**TO-DO ITEM**
Pull out each line below that contains the word "located", and copy those lines.

**MATERIAL FOR THIS TASK**
┄┄┄┄┄┄┄┄┄┄┄┄┄┄┄┄┄┄┄┄
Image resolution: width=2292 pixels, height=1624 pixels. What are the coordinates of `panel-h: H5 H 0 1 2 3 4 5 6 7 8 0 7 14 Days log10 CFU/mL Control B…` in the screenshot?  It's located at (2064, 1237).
┄┄┄┄┄┄┄┄┄┄┄┄┄┄┄┄┄┄┄┄
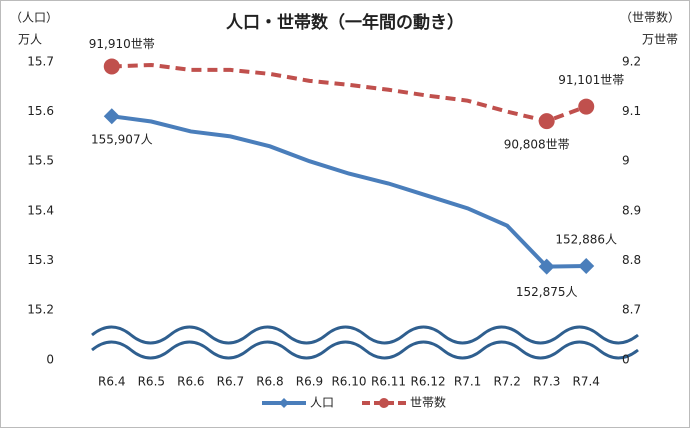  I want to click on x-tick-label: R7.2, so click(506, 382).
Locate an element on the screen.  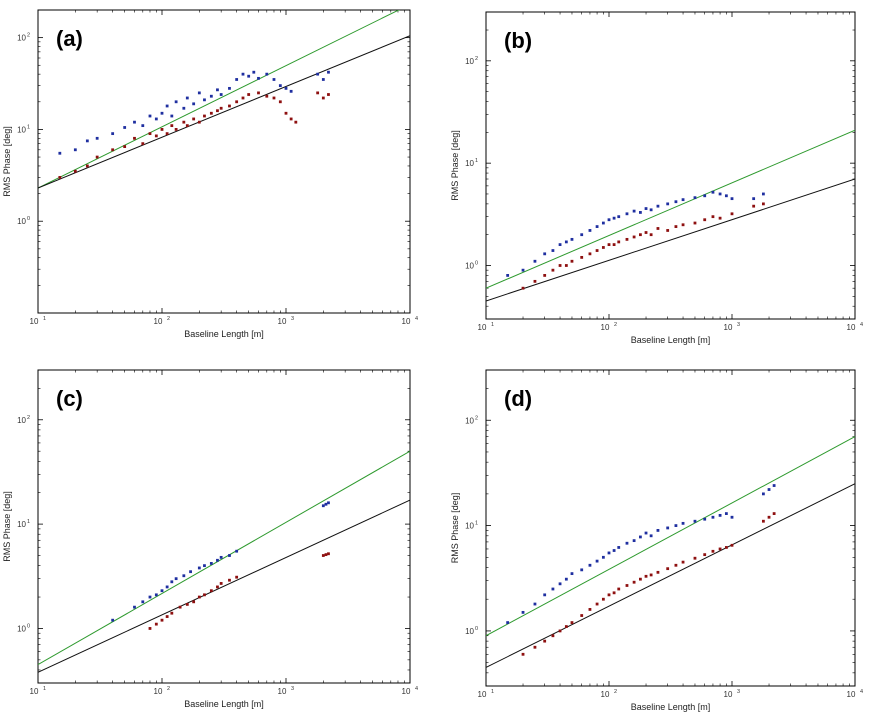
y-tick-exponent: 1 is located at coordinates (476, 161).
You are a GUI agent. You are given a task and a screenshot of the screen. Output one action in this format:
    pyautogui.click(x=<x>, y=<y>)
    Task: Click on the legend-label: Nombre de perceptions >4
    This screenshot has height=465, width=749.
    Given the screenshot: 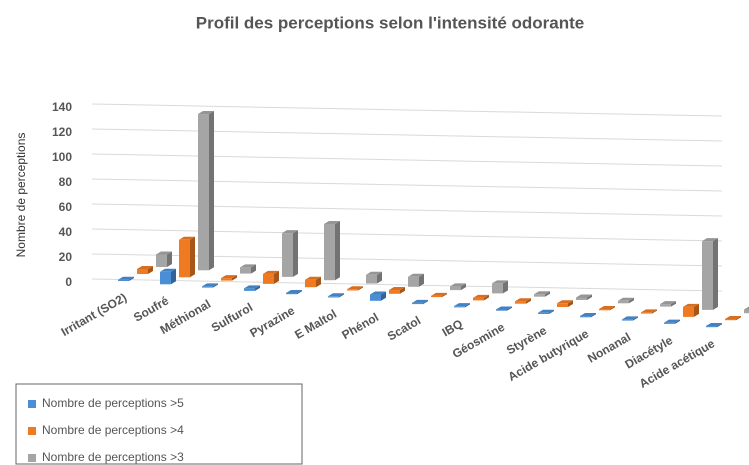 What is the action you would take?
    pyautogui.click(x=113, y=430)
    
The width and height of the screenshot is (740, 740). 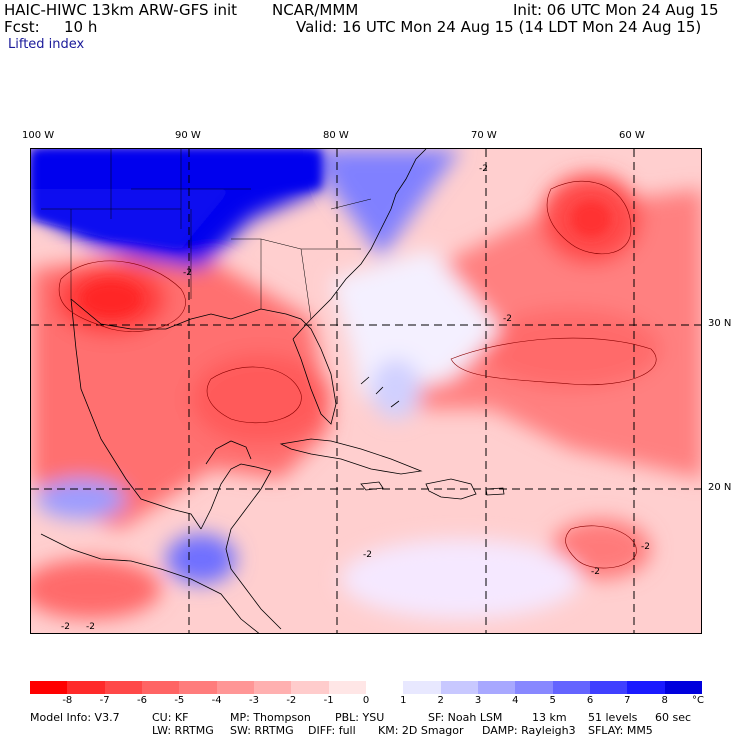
┄┄┄┄┄┄┄┄┄┄┄┄┄┄┄┄┄┄┄┄
**OUTPUT OF THE EXERCISE**
Image resolution: width=2292 pixels, height=1624 pixels. What are the coordinates of `panel-h: H5 H 0 1 2 3 4 5 6 7 8 0 7 14 Days log10 CFU/mL Control B…` in the screenshot?  It's located at (2064, 1237).
y-tick-exponent: 1 is located at coordinates (476, 161).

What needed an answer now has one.